Meine Beobachtungen betreffend “intraossäre Läsionen”: In etlichen Schulen und Publikationen wird diese Thematik entweder nur in der Pädiatrie aufgegriffen, oder nur selten auch in Verbindung zu erwachsenen Patienten. Und auch Osteopathen welche IOL (intraossäre Läsionen) anscheinend kennen und behandeln, haben ein Problem: Oft wird nicht genau genug gearbeitet und nicht auf allen palpatorischen Ebenen werden die IOL angegangen, insbesondere der Aspekt von Schock, Fluidität, Kraftlinie etc. Aus diesem Grund ist dieser „Basic” Kurs entstanden, an dem auch Pferdeosteopathen teilnehmen… das macht Spaß!

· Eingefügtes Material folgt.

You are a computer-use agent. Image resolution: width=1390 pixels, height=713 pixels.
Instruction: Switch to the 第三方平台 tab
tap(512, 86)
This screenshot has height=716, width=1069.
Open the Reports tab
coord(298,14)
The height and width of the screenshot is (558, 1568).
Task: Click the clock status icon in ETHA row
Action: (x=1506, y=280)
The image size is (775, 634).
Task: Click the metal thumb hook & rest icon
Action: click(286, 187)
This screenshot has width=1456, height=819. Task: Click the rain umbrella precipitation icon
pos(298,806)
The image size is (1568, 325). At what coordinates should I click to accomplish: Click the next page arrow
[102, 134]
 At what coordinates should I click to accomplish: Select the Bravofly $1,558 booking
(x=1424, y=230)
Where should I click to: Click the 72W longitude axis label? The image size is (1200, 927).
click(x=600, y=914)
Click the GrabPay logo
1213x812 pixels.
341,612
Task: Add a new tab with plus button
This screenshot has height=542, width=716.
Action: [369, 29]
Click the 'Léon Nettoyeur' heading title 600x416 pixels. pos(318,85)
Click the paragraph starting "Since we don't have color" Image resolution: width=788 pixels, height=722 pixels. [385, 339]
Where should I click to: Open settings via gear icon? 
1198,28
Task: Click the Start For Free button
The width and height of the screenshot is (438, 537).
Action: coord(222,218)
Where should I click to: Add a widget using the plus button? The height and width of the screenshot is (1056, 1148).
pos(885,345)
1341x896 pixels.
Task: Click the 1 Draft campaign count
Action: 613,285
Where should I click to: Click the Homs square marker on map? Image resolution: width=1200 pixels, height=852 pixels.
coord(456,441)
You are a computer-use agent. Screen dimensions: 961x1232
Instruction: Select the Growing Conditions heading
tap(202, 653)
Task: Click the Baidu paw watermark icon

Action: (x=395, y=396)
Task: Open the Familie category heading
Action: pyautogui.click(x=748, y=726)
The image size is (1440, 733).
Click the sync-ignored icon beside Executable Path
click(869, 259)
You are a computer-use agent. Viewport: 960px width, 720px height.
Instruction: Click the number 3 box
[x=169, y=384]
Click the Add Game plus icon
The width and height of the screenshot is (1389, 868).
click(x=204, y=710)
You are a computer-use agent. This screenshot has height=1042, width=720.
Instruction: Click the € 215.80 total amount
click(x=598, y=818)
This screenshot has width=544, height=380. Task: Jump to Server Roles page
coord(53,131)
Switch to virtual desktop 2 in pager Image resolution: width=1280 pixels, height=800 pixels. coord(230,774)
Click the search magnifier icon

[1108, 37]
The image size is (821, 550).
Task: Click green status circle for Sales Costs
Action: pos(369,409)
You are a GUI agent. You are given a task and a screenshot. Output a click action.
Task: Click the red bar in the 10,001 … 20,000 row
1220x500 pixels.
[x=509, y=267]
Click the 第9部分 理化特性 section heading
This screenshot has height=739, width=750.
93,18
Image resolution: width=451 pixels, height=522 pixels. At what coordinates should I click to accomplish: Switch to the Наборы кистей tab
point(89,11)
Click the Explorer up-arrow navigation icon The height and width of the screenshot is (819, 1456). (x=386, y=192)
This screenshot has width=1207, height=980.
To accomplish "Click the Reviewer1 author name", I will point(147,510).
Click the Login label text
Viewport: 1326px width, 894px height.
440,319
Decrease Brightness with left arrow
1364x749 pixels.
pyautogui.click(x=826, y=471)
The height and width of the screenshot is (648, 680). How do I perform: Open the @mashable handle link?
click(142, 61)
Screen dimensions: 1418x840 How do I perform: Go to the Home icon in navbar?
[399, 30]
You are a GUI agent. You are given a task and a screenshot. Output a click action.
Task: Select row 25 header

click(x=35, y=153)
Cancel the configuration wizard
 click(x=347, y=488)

Kurs II: Hier geht es nahezu ausschließlich um den Schädel und dessen Inhalt.

  • „Den Weg zum Gehirn” frei machen
  • spezifische Ventrikeltechniken
  • traumatische endocraniale Verdichtungen (nach Philippe Druelle DO)
  • Vektortechniken
  • Schock, Trauma
  • „Nussknackertechniken” - wie bekommt man einen „Betonschädel” in Bewegung
  • gewisse biodynamische Ansätze werden auch gezeigt
  • u.v.m.

In diesem Kurs geht es „an die Zentrale”, insbesondere im Bezug auf mechanische und emotionale Traumatisierungen. Schleudertrauma, Schädel-Hirn-Trauma, PTSD, CTE u.v.m., wird angesprochen.
Speziell: Am Anfang und am Ende des Kurses wird auf Wunsch ein individuelles EEG (Elektroenzephalografie) gemacht, um Veränderungen darstellen zu können.
 
Kurs II findet in 8132 Egg bei Zürich (Schweiz) statt, siehe www.schockconcept.ch für Details.
Kurs I in Hertenstein, Weggis (Schweiz). Dieser Kurs wird vom SICO (www.sico.ch) gehostet.

Kurs II findet bereits im März statt, Kurs I erst im Juni. Bauen die Kurse aufeinander auf oder kann man erst Kurs II und dann Kurs I besuchen?
Ausgebildete Craniosakraltherapeuten oder Osteopathen dürfen Kurs II/I in jeglicher Reihenfolge besuchen. Pferdeosteopathen empfehle ich nur den Kurs I und Anfängern (CST/Osteo in Ausbildung) empfehle ich, den Kurs I zuerst zu machen - nach Absprache.
 
Wo kann man die Kurse buchen und wann findet Kurs III statt?
Kurs II: www.schockconcept.ch (9.-11. März 2018)
Kurs I: www.sico.ch (29. Juni - 1. Juli 2018)
 
Kurs III: Ist noch in der Werdungsphase. Wahrscheinlich geht es um prä-, peri- und postnatale Traumatisierung und spezifische Traumatisierungsthematiken wie Krieg, Tod, Vergewaltigung, Gewalt etc. Ich bin mir noch nicht sicher. Alles zu seiner Zeit.
 
Herr Muntinga, vielen Dank für das Interview.
War mir ein Vergnügen!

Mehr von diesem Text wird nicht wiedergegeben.